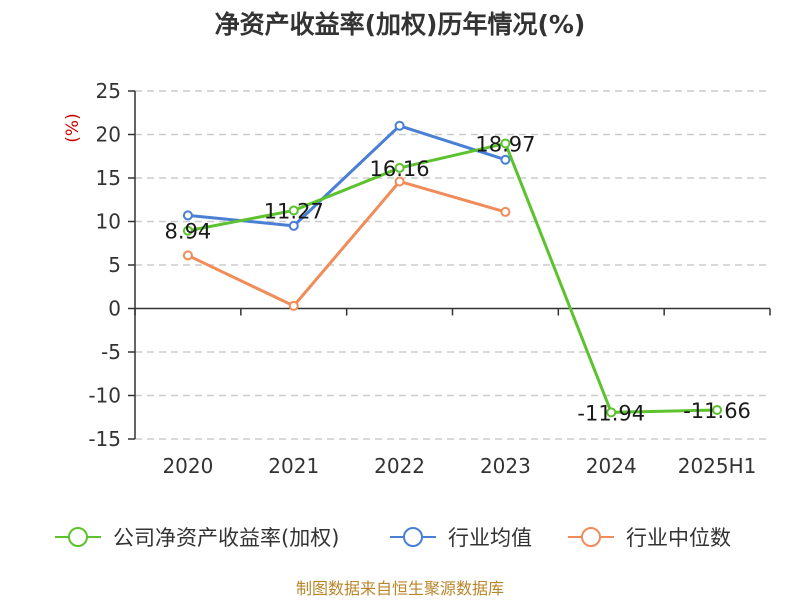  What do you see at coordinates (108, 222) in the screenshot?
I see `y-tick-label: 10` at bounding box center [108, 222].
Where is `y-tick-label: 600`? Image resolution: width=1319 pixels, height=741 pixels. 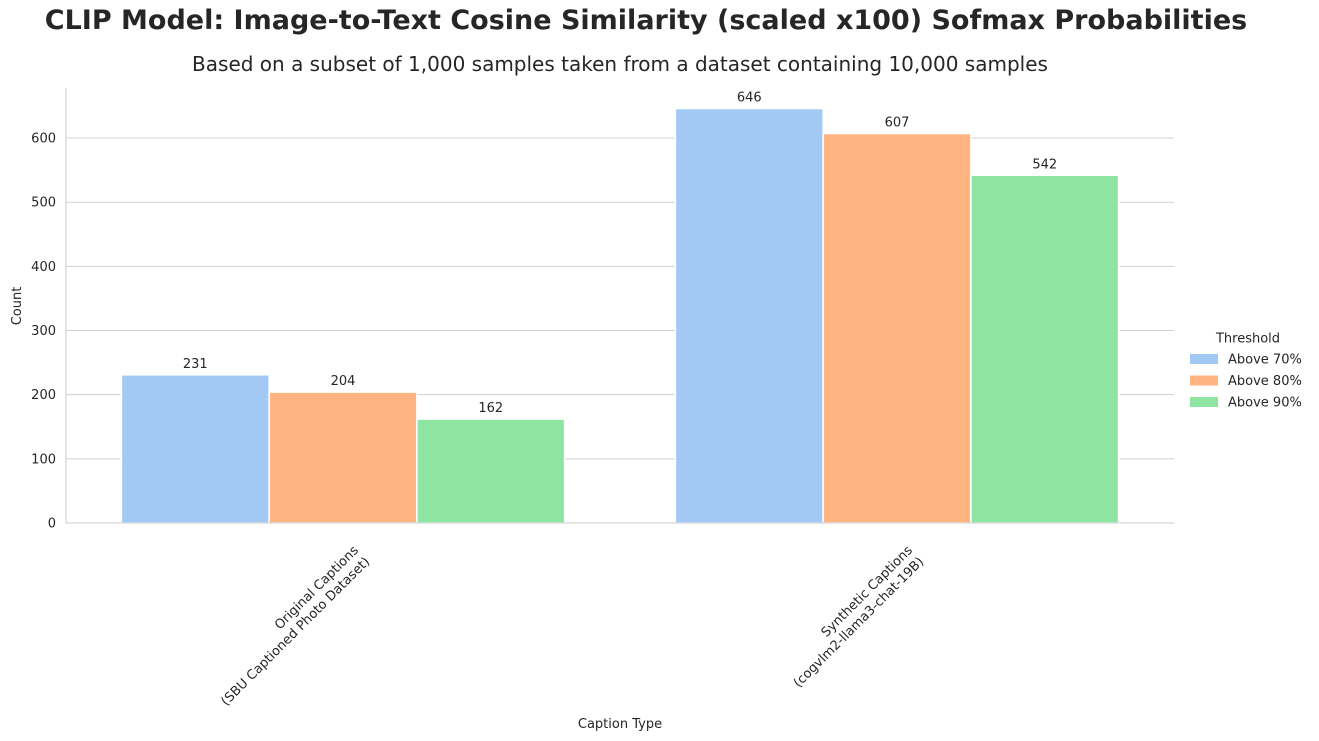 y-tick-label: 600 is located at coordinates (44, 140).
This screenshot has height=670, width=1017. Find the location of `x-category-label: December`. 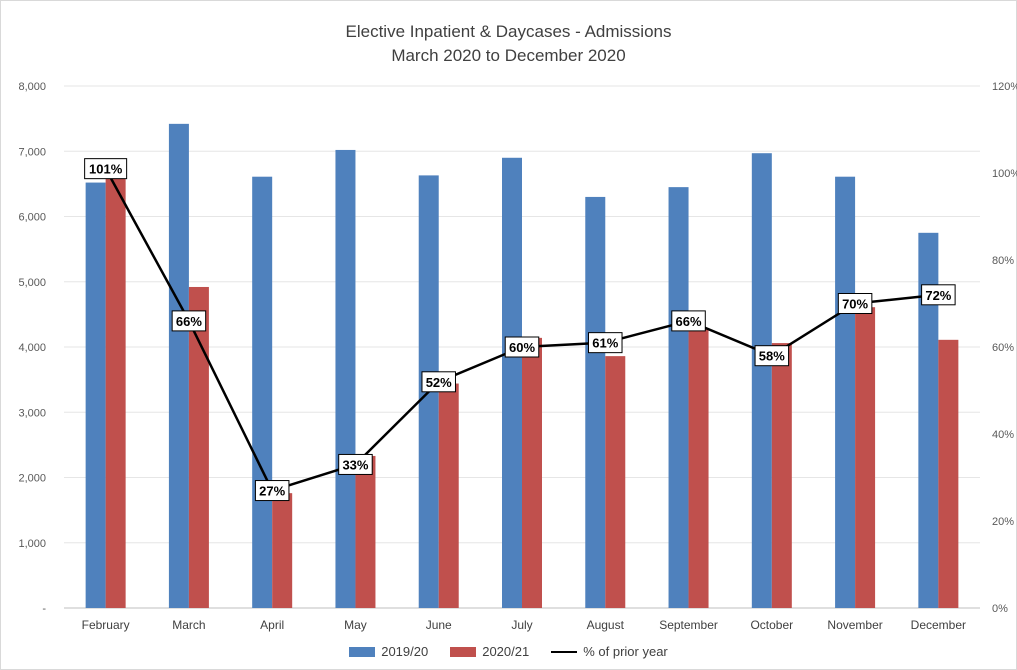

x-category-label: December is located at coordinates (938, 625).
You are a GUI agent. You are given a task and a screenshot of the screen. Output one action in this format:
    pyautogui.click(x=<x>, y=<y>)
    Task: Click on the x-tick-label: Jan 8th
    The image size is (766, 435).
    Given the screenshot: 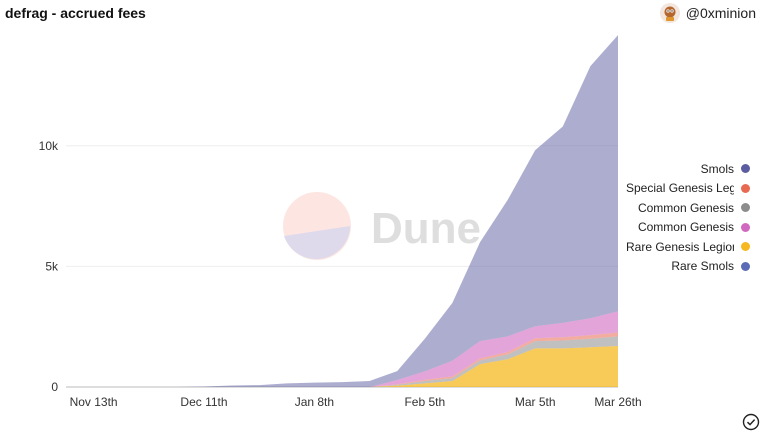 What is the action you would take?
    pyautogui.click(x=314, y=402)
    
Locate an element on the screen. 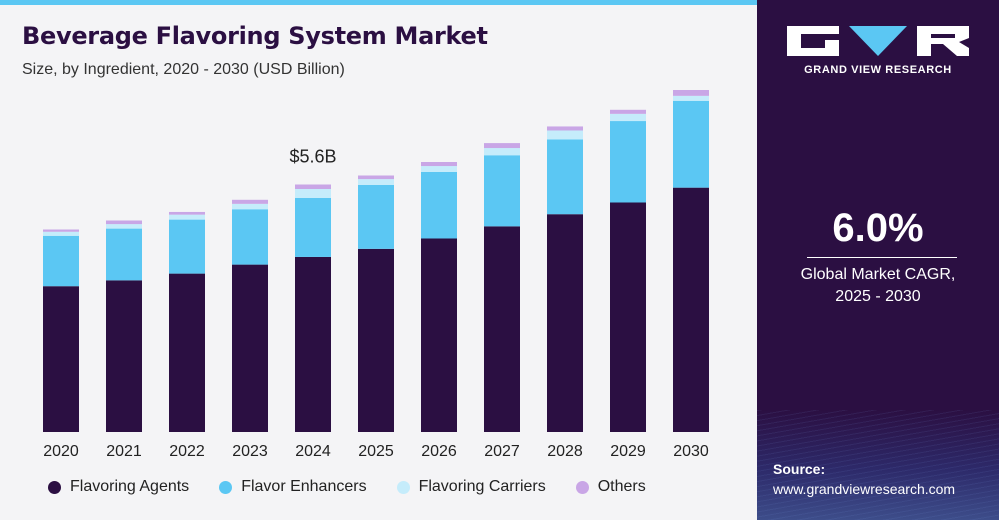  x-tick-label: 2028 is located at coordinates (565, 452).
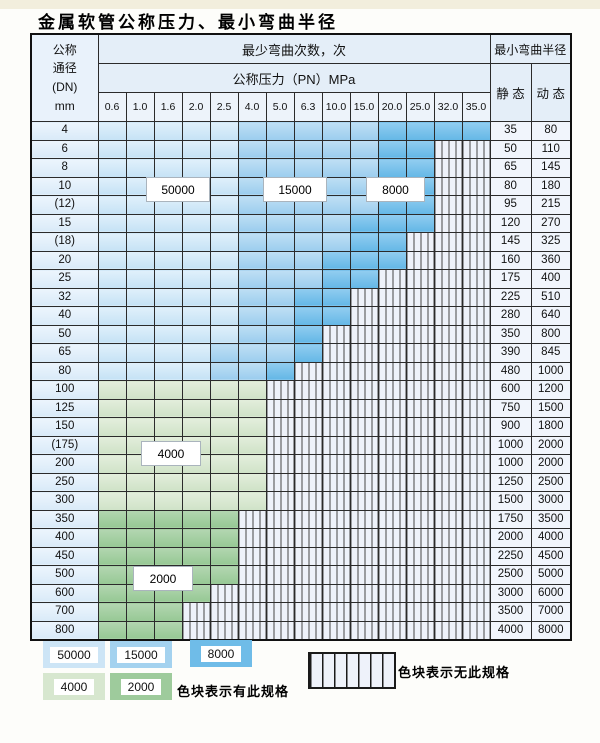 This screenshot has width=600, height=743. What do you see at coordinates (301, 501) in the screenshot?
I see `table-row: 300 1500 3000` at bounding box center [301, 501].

————

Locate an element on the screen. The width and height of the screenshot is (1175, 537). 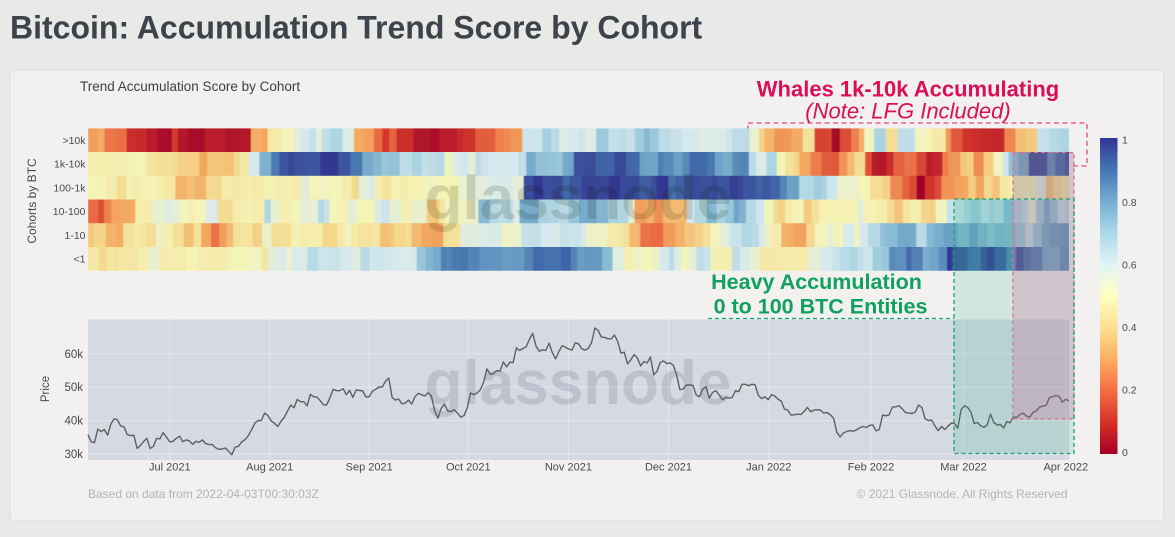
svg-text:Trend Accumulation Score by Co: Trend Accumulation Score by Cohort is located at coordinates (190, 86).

————

* JOB:
Copy the material word for word, from the line with "Locate an element on the screen. The" up to and including the line with "svg-text:Trend Accumulation Score". Omit the pictures from your copy.

* THE ANSWER:
Locate an element on the screen. The width and height of the screenshot is (1175, 537). 
svg-text:Trend Accumulation Score by Co: Trend Accumulation Score by Cohort is located at coordinates (190, 86).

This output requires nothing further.